According to McKenzie, Qatar did not appear as an official funder of the exhibition but committed to purchasing South Africa’s artworks at the conclusion of the Biennale. He said this arrangement created an incentive to produce art aligned with the Palestinian and anti-Israel narrative, including claims of genocide in Gaza.
In his statement, the minister warned that the effort amounted to an attempt to turn South Africa into a proxy for delivering another country’s political message on the Israeli-Palestinian conflict. "If that country has a position and the resources, why not rent its own pavilion and state its views openly?" he asked.
David Saranga, head of the Digital Diplomacy Division at Israel’s Foreign Ministry and Israel’s visiting ambassador to South Africa, sent a message to ministry headquarters following McKenzie’s remarks. "This case best illustrates how influence operations against Israel are carried out in the cultural sphere by states with significant resources," Saranga wrote. "If the culture minister were not a friend of ours, it could have been dismissed as yet another ‘organic’ anti-Israel initiative by South Africa’s cultural community."
McKenzie has previously voiced relatively balanced positions on Israel, a rarity in South Africa’s political landscape and often at odds with his government’s official stance. He is regarded as a rising political figure and was the only minister in the current government to meet an official Israeli representative.

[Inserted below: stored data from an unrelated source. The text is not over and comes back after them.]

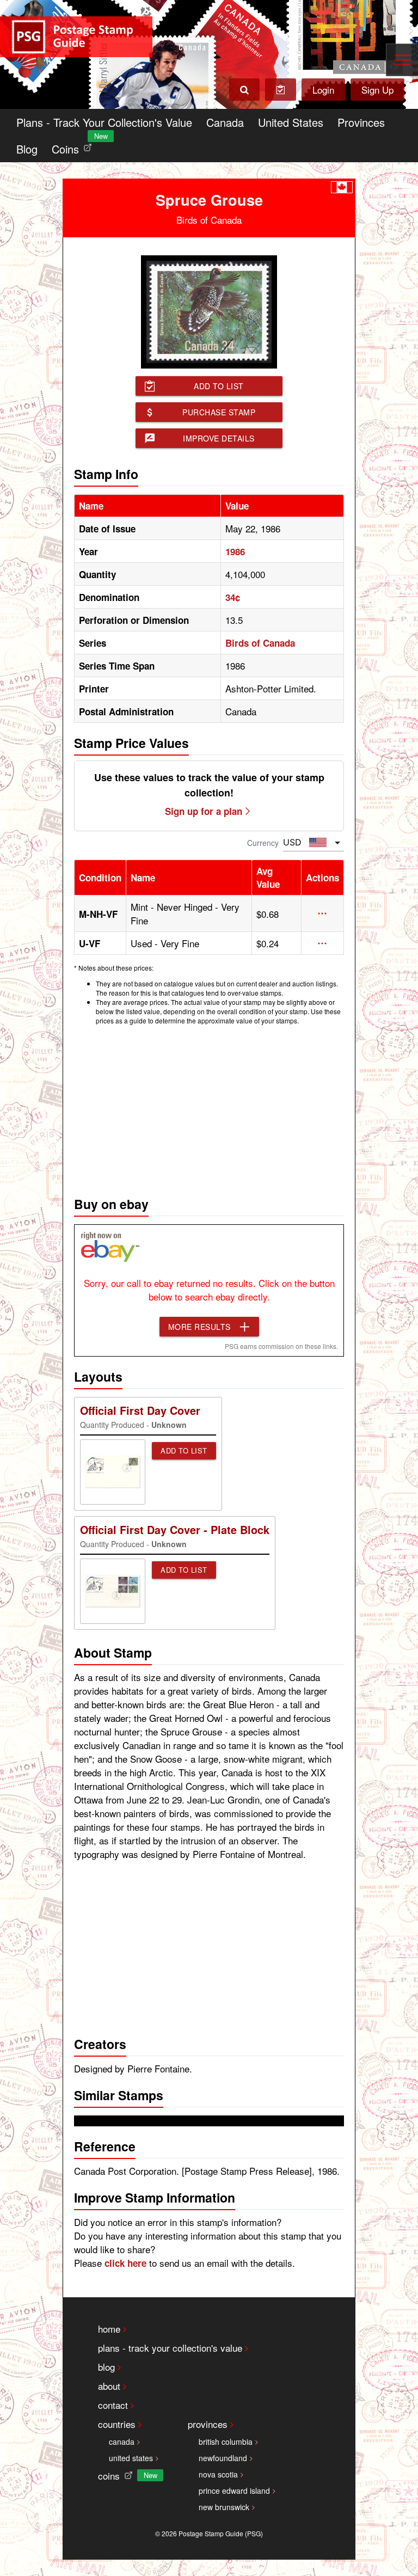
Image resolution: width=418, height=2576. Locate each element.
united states (131, 2457)
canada (121, 2441)
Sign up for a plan (203, 811)
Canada (225, 122)
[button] (322, 913)
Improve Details (219, 438)
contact (113, 2405)
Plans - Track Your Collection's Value (104, 122)
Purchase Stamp (218, 412)
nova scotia (218, 2474)
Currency (263, 842)
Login (323, 89)
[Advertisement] (209, 1108)
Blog (27, 149)
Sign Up (377, 89)
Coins (74, 146)
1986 (235, 551)
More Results (199, 1326)
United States (290, 122)
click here (125, 2263)
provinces (208, 2424)
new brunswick (224, 2506)
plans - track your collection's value (170, 2347)
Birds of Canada (260, 642)
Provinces (361, 122)
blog (106, 2366)
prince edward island (234, 2490)
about (109, 2386)
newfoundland (223, 2457)
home (109, 2328)
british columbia (226, 2441)
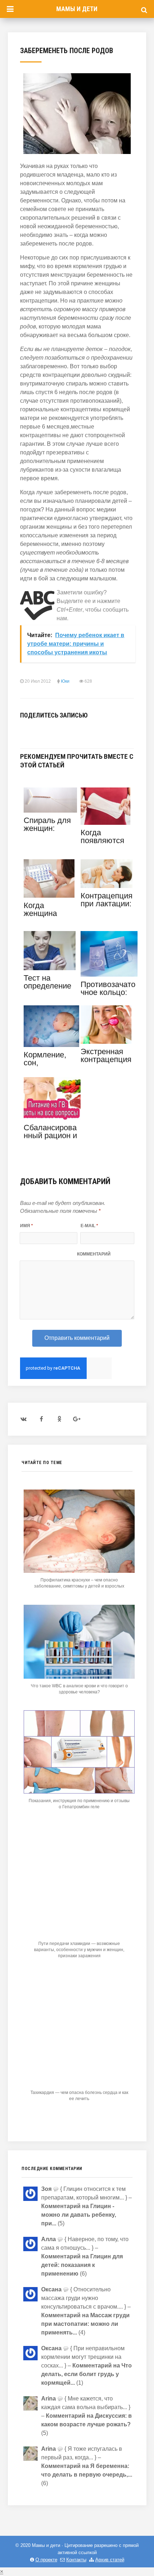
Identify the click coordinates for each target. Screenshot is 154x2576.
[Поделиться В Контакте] (24, 731)
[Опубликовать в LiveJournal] (67, 731)
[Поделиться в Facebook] (35, 731)
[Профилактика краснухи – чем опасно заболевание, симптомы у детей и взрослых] (79, 1571)
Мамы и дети (76, 9)
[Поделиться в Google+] (78, 731)
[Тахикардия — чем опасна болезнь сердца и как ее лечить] (79, 2083)
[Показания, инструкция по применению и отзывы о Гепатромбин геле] (79, 1792)
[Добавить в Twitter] (46, 731)
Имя (26, 1225)
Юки (65, 681)
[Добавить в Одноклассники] (56, 731)
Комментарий (94, 1254)
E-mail (89, 1225)
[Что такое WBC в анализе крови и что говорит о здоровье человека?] (79, 1677)
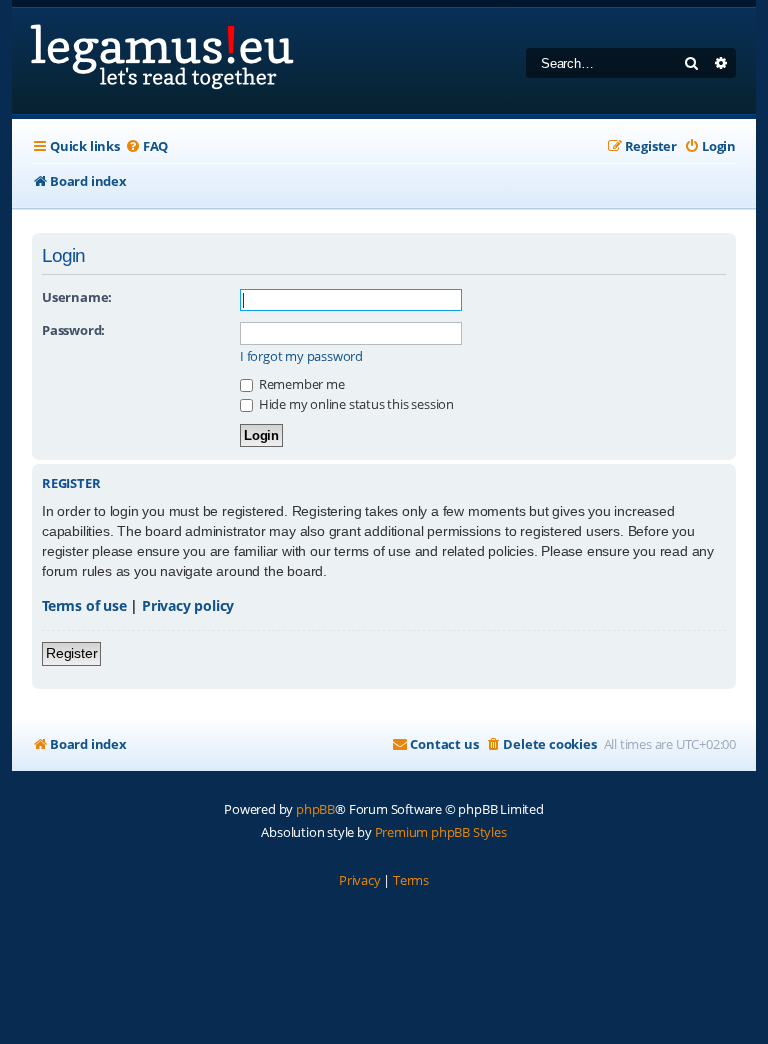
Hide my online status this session (355, 404)
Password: (73, 330)
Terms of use (84, 605)
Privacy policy (188, 605)
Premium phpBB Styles (441, 832)
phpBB (315, 809)
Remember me (300, 384)
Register (71, 653)
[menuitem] (146, 146)
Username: (77, 297)
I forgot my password (301, 356)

In October, he met with Saranga and addressed attempts to exclude Israel from cultural and sporting events in South Africa.
According to officials at Israel’s Foreign Ministry, the case sheds light on how Qatari influence operations against Israel operate in the cultural domain. They said that since Gideon Sa’ar assumed office as foreign minister, there has been a growing recognition that Israel must move beyond traditional public diplomacy and operate more directly in the realm of influence campaigns.
As part of that shift, Naor Gilon was appointed last month to head the Foreign Ministry’s public diplomacy directorate, with a mandate to build advanced capabilities to help Israel contend with what officials describe as cognitive and influence warfare.